The need to expand business contacts made social networking events popular from the early 2000s.
The target market of these events? Young and optimistic entrepreneurs. With big ideas and business cards, an investor couldn’t be far off.
In Nigeria, “connections” are important so social networking events caught on. These events are often semi-formal. They promise drinks, games and the opportunity to meet important people.
But, today, these events are struggling to prove their relevance.
“Traditional forms of networking often lack cohesion, agenda, and purpose. Further, these events rarely have calls to action, and without a facilitator to direct the course of what people should be doing, engagement plummets and little networking is actually achieved.”
Victor Akingbade, a digital marketer, attended LinkedIn Local, the “largest gathering of LinkedIn users in Lagos” in May.
He told TechCabal: “I felt awkward for half of the event. These things take a while and talking to random people in a room isn’t as easy as it sounds.
I moved to those around me and some people I had met online before.”
Has social media changed the dynamics of making connections?
Akingbade doesn’t think there are easy answers. “I would be lying if I said social media makes it easy. It is hard making useful connections, social media tries to increase your chances, but it is still complex.”
Seun Adeola, a public relations manager at Oppo Nigeria, believes social media has proved more useful in making connections.
“From 2013 to 2016, I spent a lot of my time trying to network my way into connections. But they’re completely useless if you want to network upwards.
“Most of the people there are value hunting so you’re at a gathering with people like you: sideways networking and downward networking. I meet people by referrals: if I need to meet someone, I ask one of my contacts for an introduction.
This has proved to be more potent for me than speed networking events. 80% of the business cards I get at these events end up in the dustbin anyway.
“I’ve gotten my first four jobs from social media: two from job ads on Twitter and the other two from LinkedIn.”
Adeola’s experience points to the reality that networking for the sake of itself is useless.
Beyond this, social networks like Twitter and LinkedIn have changed social networking.

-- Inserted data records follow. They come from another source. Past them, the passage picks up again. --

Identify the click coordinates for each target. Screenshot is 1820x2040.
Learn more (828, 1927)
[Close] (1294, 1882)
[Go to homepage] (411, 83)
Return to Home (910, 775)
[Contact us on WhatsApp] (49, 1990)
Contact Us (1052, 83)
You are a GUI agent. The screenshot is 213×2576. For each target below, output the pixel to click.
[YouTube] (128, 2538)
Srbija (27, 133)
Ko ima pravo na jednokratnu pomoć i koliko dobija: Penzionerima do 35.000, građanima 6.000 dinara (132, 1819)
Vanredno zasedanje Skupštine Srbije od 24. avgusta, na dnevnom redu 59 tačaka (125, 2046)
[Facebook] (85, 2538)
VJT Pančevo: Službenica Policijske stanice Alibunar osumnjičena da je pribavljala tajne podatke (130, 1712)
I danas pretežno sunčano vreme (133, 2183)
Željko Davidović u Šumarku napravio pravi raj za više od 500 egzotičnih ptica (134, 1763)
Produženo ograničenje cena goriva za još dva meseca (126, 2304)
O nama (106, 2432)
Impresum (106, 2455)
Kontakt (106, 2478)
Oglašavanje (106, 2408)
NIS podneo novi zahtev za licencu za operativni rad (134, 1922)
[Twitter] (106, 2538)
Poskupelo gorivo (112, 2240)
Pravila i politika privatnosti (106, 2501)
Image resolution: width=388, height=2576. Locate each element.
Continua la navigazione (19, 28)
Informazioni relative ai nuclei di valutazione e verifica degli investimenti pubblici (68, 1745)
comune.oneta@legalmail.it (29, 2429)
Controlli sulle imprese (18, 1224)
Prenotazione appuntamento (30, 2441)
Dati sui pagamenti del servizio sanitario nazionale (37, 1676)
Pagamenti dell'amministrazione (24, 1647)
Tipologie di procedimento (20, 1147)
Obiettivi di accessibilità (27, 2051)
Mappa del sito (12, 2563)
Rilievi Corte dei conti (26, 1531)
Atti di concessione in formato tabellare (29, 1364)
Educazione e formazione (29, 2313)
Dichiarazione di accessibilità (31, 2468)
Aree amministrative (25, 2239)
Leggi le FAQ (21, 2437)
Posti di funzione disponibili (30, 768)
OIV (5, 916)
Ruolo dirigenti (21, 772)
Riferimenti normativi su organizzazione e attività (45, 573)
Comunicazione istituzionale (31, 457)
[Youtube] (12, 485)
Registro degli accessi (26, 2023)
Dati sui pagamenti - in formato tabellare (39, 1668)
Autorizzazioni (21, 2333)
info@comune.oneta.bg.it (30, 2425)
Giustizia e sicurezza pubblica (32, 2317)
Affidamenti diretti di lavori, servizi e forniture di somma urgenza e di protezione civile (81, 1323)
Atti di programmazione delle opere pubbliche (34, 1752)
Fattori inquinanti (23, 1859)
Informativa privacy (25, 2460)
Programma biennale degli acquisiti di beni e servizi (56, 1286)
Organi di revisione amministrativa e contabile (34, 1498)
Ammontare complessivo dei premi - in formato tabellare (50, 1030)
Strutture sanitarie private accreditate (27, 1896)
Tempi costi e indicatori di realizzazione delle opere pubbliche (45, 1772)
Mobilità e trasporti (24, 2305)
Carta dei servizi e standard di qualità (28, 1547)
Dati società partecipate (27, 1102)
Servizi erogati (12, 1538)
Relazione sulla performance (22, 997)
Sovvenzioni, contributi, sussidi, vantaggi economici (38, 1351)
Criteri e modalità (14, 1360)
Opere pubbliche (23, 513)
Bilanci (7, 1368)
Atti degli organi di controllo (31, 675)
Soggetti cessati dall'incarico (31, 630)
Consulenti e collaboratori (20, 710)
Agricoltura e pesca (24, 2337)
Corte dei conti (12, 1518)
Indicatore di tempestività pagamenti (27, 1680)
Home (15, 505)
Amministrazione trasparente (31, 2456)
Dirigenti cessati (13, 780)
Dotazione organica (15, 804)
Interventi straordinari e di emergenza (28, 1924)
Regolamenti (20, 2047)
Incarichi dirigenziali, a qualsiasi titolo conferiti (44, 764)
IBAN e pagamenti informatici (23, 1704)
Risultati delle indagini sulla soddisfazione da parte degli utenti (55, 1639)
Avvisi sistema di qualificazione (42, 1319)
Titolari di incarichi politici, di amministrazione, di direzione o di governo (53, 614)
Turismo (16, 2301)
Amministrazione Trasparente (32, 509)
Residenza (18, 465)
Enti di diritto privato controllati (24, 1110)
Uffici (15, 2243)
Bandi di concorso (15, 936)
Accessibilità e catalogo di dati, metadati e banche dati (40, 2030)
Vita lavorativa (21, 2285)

Today, you’re one tweet away from finding expert sources. With the absence of geographical boundaries, you can find subject matter experts in remote places.
As these platforms encourage knowledge sharing as well as access, it has changed what it means to meet and know people.
Instead of stacking business cards of people you’ll never reach out to, you can ask a few people on your timeline if they know anyone in a certain field.
This means that interactions can be touch and go. This fluidity means that subject matter experts are willing to talk to you without the fear that you will abuse access. They do not need to provide their mobile numbers either and interaction can stay within the social media platform.
Yet, connecting with subject matter experts and mentors online is not without its own failings.
Everyone’s an Expert: masterclasses networking events
A part of meeting experts and mentors online is that, with social media, it is easy to overstate one’s achievements- few people will double check.
It has led to a masterclass craze by self declared experts.
Social media use has taught us that reputations are easy to construct and there’s always a willing audience to buy into whatever facade you create.
Akinbobola Adeyemo, a business/Project lead at Astract9 designs believes physical networking events will survive.
Hetold TechCabal, “I don’t think networking events are going to become obsolete. It’s sentimental, but personal connections are going to become more important the more we defer to technology to handle daily routine tasks”
He is wary of how the internet and technology may foster low-trust environments.
“A fact that’s obvious is how easy it is to pose online and oversell yourself. Social media is easy to game, the proliferation of salesmen and fakes might lead to a low-trust environment”
Are traditional networking events the solution to a low-trust environment?
There are no black and white answers. But what we know is that social media will help physical networking events become better.
Isiguzo Emeka Ziggy organises informal networking events in Lagos and relies on Social media to improve his events.
He told TechCabal: “Social media gives us insights into whether people want to make connections with certain contacts. It also lets us know what the turn out will be like.”
His views point to the fact that conveners of these events can use technology to improve them.
In the end, there’s no real argument for social media making networking events obsolete.
Instead, event organisers can lean on social media to tailor expectations for their events. They can break the barrier of distance and provide the most compelling argument that you can’t put a price on genuine human interaction.